WRITTEN REQUEST>
Format every line of the data entries that follow as an item in a JSON list of strings, one string per line, and omit the blank lines.

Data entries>
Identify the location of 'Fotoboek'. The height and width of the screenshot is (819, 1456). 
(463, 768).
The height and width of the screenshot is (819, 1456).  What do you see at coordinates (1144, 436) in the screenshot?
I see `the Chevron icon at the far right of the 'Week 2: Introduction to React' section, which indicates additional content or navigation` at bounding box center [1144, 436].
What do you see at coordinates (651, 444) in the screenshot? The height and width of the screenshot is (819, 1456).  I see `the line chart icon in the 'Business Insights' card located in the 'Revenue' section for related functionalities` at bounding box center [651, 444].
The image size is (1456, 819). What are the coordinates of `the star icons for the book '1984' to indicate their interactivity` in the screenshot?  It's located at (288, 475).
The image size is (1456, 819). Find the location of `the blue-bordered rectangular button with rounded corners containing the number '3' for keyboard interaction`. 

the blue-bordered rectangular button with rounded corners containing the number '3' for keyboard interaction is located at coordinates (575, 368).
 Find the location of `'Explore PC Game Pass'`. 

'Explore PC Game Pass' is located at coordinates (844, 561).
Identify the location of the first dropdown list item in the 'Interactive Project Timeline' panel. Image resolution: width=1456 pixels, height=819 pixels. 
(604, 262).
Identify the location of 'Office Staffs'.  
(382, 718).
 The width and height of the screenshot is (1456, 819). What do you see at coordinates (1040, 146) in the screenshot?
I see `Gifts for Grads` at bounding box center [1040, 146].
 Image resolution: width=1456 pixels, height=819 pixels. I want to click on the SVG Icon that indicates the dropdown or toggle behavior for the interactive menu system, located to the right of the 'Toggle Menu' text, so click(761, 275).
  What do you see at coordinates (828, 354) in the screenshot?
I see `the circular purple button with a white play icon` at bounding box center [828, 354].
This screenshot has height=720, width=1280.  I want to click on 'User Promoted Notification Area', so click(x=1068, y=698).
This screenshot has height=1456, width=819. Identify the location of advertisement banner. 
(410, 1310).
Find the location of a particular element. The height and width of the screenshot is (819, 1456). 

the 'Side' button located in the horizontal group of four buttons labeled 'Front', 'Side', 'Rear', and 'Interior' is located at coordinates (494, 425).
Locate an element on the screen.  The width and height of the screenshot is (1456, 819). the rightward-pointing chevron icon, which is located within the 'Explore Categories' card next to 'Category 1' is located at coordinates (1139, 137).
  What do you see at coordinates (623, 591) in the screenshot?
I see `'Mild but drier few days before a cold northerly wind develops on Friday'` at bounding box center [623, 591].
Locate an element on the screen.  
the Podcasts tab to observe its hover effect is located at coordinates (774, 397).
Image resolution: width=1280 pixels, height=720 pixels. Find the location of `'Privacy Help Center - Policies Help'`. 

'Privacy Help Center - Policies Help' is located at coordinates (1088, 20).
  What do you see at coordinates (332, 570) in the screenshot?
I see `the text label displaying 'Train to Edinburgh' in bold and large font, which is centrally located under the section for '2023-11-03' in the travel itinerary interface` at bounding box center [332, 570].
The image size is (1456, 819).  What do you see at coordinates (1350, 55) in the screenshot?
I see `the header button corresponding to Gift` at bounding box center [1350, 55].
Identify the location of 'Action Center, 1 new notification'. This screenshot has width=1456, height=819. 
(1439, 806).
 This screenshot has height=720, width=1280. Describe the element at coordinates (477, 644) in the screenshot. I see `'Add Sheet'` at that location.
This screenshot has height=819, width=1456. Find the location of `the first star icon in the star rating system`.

COMPLETE ANSWER>
[
  "Identify the location of 'Fotoboek'. The height and width of the screenshot is (819, 1456). ",
  "(463, 768).",
  "The height and width of the screenshot is (819, 1456).  What do you see at coordinates (1144, 436) in the screenshot?",
  "I see `the Chevron icon at the far right of the 'Week 2: Introduction to React' section, which indicates additional content or navigation` at bounding box center [1144, 436].",
  "What do you see at coordinates (651, 444) in the screenshot? The height and width of the screenshot is (819, 1456).  I see `the line chart icon in the 'Business Insights' card located in the 'Revenue' section for related functionalities` at bounding box center [651, 444].",
  "The image size is (1456, 819). What are the coordinates of `the star icons for the book '1984' to indicate their interactivity` in the screenshot?  It's located at (288, 475).",
  "The image size is (1456, 819). Find the location of `the blue-bordered rectangular button with rounded corners containing the number '3' for keyboard interaction`. ",
  "the blue-bordered rectangular button with rounded corners containing the number '3' for keyboard interaction is located at coordinates (575, 368).",
  " Find the location of `'Explore PC Game Pass'`. ",
  "'Explore PC Game Pass' is located at coordinates (844, 561).",
  "Identify the location of the first dropdown list item in the 'Interactive Project Timeline' panel. Image resolution: width=1456 pixels, height=819 pixels. ",
  "(604, 262).",
  "Identify the location of 'Office Staffs'.  ",
  "(382, 718).",
  " The width and height of the screenshot is (1456, 819). What do you see at coordinates (1040, 146) in the screenshot?",
  "I see `Gifts for Grads` at bounding box center [1040, 146].",
  " Image resolution: width=1456 pixels, height=819 pixels. I want to click on the SVG Icon that indicates the dropdown or toggle behavior for the interactive menu system, located to the right of the 'Toggle Menu' text, so click(761, 275).",
  "  What do you see at coordinates (828, 354) in the screenshot?",
  "I see `the circular purple button with a white play icon` at bounding box center [828, 354].",
  "This screenshot has height=720, width=1280.  I want to click on 'User Promoted Notification Area', so click(x=1068, y=698).",
  "This screenshot has height=1456, width=819. Identify the location of advertisement banner. ",
  "(410, 1310).",
  "Find the location of a particular element. The height and width of the screenshot is (819, 1456). ",
  "the 'Side' button located in the horizontal group of four buttons labeled 'Front', 'Side', 'Rear', and 'Interior' is located at coordinates (494, 425).",
  "Locate an element on the screen.  The width and height of the screenshot is (1456, 819). the rightward-pointing chevron icon, which is located within the 'Explore Categories' card next to 'Category 1' is located at coordinates (1139, 137).",
  "  What do you see at coordinates (623, 591) in the screenshot?",
  "I see `'Mild but drier few days before a cold northerly wind develops on Friday'` at bounding box center [623, 591].",
  "Locate an element on the screen.  ",
  "the Podcasts tab to observe its hover effect is located at coordinates (774, 397).",
  "Image resolution: width=1280 pixels, height=720 pixels. Find the location of `'Privacy Help Center - Policies Help'`. ",
  "'Privacy Help Center - Policies Help' is located at coordinates (1088, 20).",
  "  What do you see at coordinates (332, 570) in the screenshot?",
  "I see `the text label displaying 'Train to Edinburgh' in bold and large font, which is centrally located under the section for '2023-11-03' in the travel itinerary interface` at bounding box center [332, 570].",
  "The image size is (1456, 819).  What do you see at coordinates (1350, 55) in the screenshot?",
  "I see `the header button corresponding to Gift` at bounding box center [1350, 55].",
  "Identify the location of 'Action Center, 1 new notification'. This screenshot has width=1456, height=819. ",
  "(1439, 806).",
  " This screenshot has height=720, width=1280. Describe the element at coordinates (477, 644) in the screenshot. I see `'Add Sheet'` at that location.",
  "This screenshot has height=819, width=1456. Find the location of `the first star icon in the star rating system`."
]